Présenté en première mondiale à Berlinale en février dernier, La Grande Ourse a valu à Garrel leOurs d’argent du meilleur réalisateur.
Le film nous arrive avec Plus d’histoires en collaboration avec Photos de Minerve et retrouvez ci-dessous bande-annonce, intrigue et affiche.
La Grande Ourse est une constellation. C’est aussi un théâtre de marionnettes. C’est l’histoire d’une famille de marionnettistes : les frères Louis, Martha et Lena ; le père, qui dirige l’entreprise ; et la grand-mère qui fabrique les marionnettes. Ensemble, ils forment une troupe et montent des spectacles de marionnettes. Un jour, après un spectacle, le père meurt d’un accident vasculaire cérébral, laissant ses enfants seuls.
Voici la note du réalisateur de Philippe Garrel sur La Grande Ourse :
J’avais envie de faire un film avec mes trois enfants qui ces dernières années sont devenus acteurs les uns après les autres, dirigés par d’autres réalisateurs. Je réalise que représenter sa famille est un plaisir habituellement réservé aux peintres.
Comme mes enfants ont 22, 30 et 38 ans, il me fallait trouver une raison pour les réunir sur scène à leurs âges respectifs.
J’ai décidé de représenter une famille de marionnettistes, qui existe encore aujourd’hui. A ma naissance, avant d’être comédien, mon père était marionnettiste dans la compagnie de Gaston Baty. Mon parrain, Alain Recoing, jouait dans la compagnie.
J’ai écrit le scénario avec Jean-Claude Carrière, Arlette Langmann et Caroline Deruas Peano.
Chaque samedi, nous répétions des scènes du film et du spectacle de marionnettes. Gaston Baty a écrit ces scènes d’archives avec Eloi Recoing, l’un des fils d’Alain Recoing. Baty était membre du « Cartel des Quatre », avec Louis Jouvet, Charles Dullin et Georges Pitoëff, et écrivait et mettait en scène pour son théâtre de marionnettes.

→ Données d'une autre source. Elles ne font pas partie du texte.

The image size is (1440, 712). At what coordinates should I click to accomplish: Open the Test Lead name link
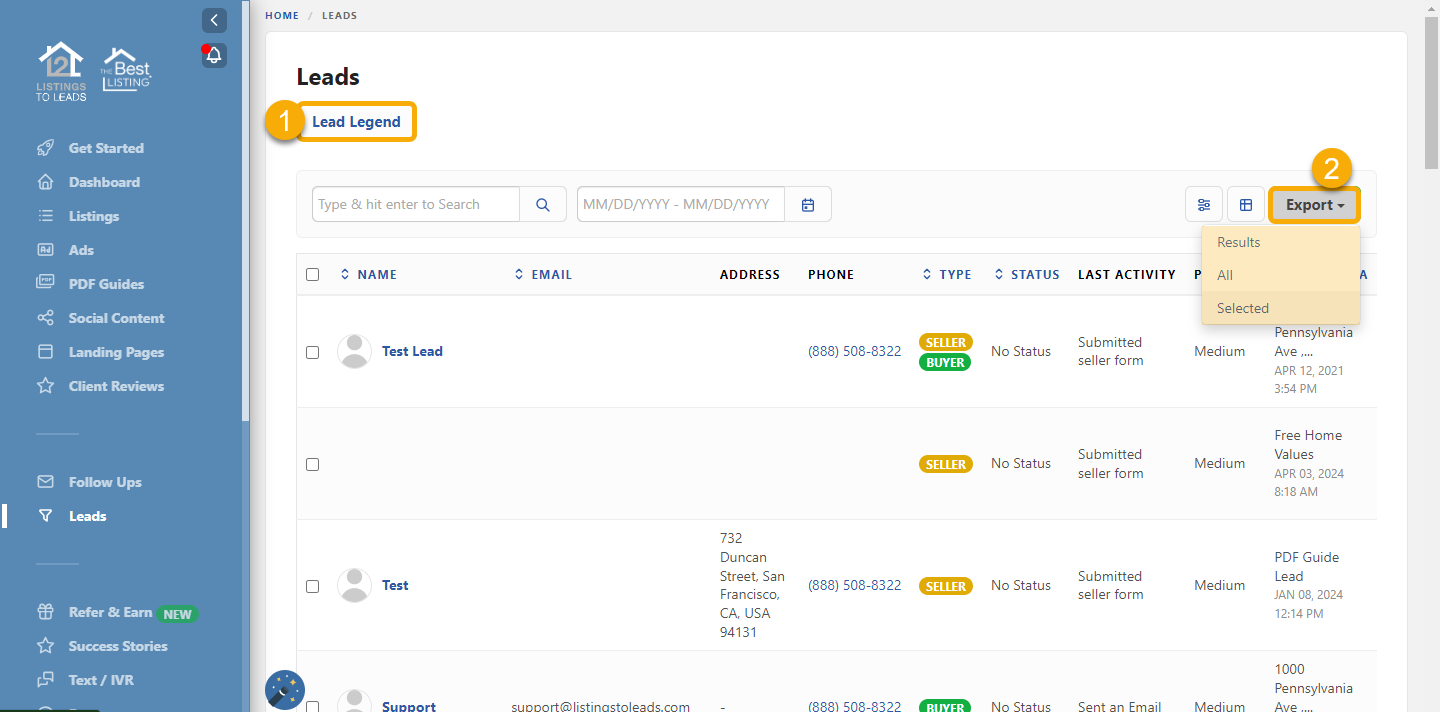412,351
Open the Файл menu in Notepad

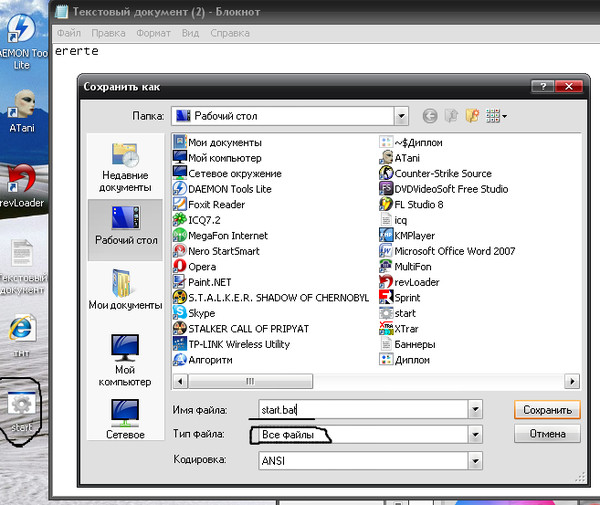(x=69, y=33)
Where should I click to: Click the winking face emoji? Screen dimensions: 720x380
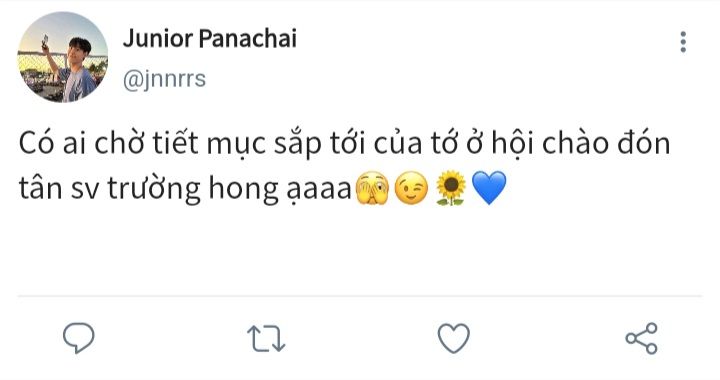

Quand j’étais enfant, ces artistes étaient très pauvres, mais je les considérais comme des rois. J’avais envie de faire un film qui, bien que né de mon imagination, ressemble aussi à un documentaire sur ce métier. Jean-Luc Godard disait qu’un bon film de fiction doit aussi être un documentaire sur quelque chose. Dans la désintégration d’une compagnie d’artistes marionnettistes, je vois la métaphore d’un monde où les traditions se meurent.